Sudan should be able to disarm militias and other forces quickly, UN expert says

The extrajudicial killings of civilians in western and southern Sudan have been mainly coordinated by the national military and militias backed by the Khartoum Government, which must take quick action to disarm irregular forces and protect its people, a United Nations human rights expert has said.

UN Special Rapporteur on extrajudicial killings Asma Jahangir's call came in a report released today on her team's two-week investigation of the deaths and displacement in Darfur in the west and the Shilook Kingdom in the south in June.

The expert held an open meeting of representatives of Darfur's Arab and African militias in Khartoum. According to the report, both sides acknowledged that the Government had given them weapons, but had given the Arabs more.

"It appeared that the distribution of arms to these tribes and the amounts distributed was common knowledge," she writes.

The National Armed Forces are the country's main defence, but the Government is empowered to recruit volunteer Popular Defence Forces (PDF) to assist regular forces. A senior PDF officer in El-Fashir "assured me that it would not be difficult to disarm the PDF as the Government kept records of the arms distributed and was formally in command of the PDF," Ms. Jahangir says.

The slow pace of the Government's response to its own citizens' cries for help for many years showed either "complete disrespect for the right to life," especially in Darfur, or, "at worst, complicity in the events," Ms. Jahangir observes.

The conflict between the Government and both African areas - in the south and west - had a common factor. "In both rebellions, economic grievances are a factor and similar tactics are often used by the Government in its response, notably sponsoring militias (apart from the defence forces) to fight the rebels and, more distressingly, to terrorize and kill civilians suspected of supporting the rebels," she concludes.

Citing evidence of "large-scale extrajudicial, summary and arbitrary executions," she recommends a series of measures, including steps to end the culture of impunity prevailing in Sudan.

After having held talks in Khartoum, the three states of Darfur and Upper Nile State, as well as in Nairobi, Kenya, and Cairo, Egypt, she sent Sudan's Permanent Mission to the UN a copy of her findings. The Government failed to offer a response, according to the report.

Her report was released just before a UN spokesman announced that the Sudanese Government had finalized an agreement reached earlier this week between its Foreign Minister, Osman Ismail, and the senior United Nations envoy to the country, Jan Pronk, to disarm the militias.

Ms.

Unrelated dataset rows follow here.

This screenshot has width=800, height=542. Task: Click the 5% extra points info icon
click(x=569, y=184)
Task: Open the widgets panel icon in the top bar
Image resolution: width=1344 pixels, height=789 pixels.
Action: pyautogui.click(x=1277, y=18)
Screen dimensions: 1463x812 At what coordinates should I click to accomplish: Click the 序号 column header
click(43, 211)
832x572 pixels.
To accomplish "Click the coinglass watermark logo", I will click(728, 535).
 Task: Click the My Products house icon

Jahangir says many of the people she interviewed recalled that the cries for help from Darfur had gone out for several years. Clashes between Arab nomads and sedentary African farmers since the droughts of the 1970s and 1980s were noted by a previous UN rapporteur in 1997.

"They reportedly only flared up to attain their present magnitude after the Government of Sudan became involved, carrying out military operations against civilians through its armed forces, including the Popular Defence Forces, and sponsoring militias, including from some ethnically Arab tribes," Ms. Jahangir says.

"A large number of people whom I met had a strong perception that the Government was pursuing a policy of 'Arabization' of the Sudan, and, in particular, the Darfur region. Allegedly, those of Arab descent seek to portray themselves as 'pure' Muslims, as opposed to Muslims of African ethnicity," she adds.

For all of Sudan's conflicts, a comprehensive, just and transparent peace process that takes these grievances into account is needed, she says.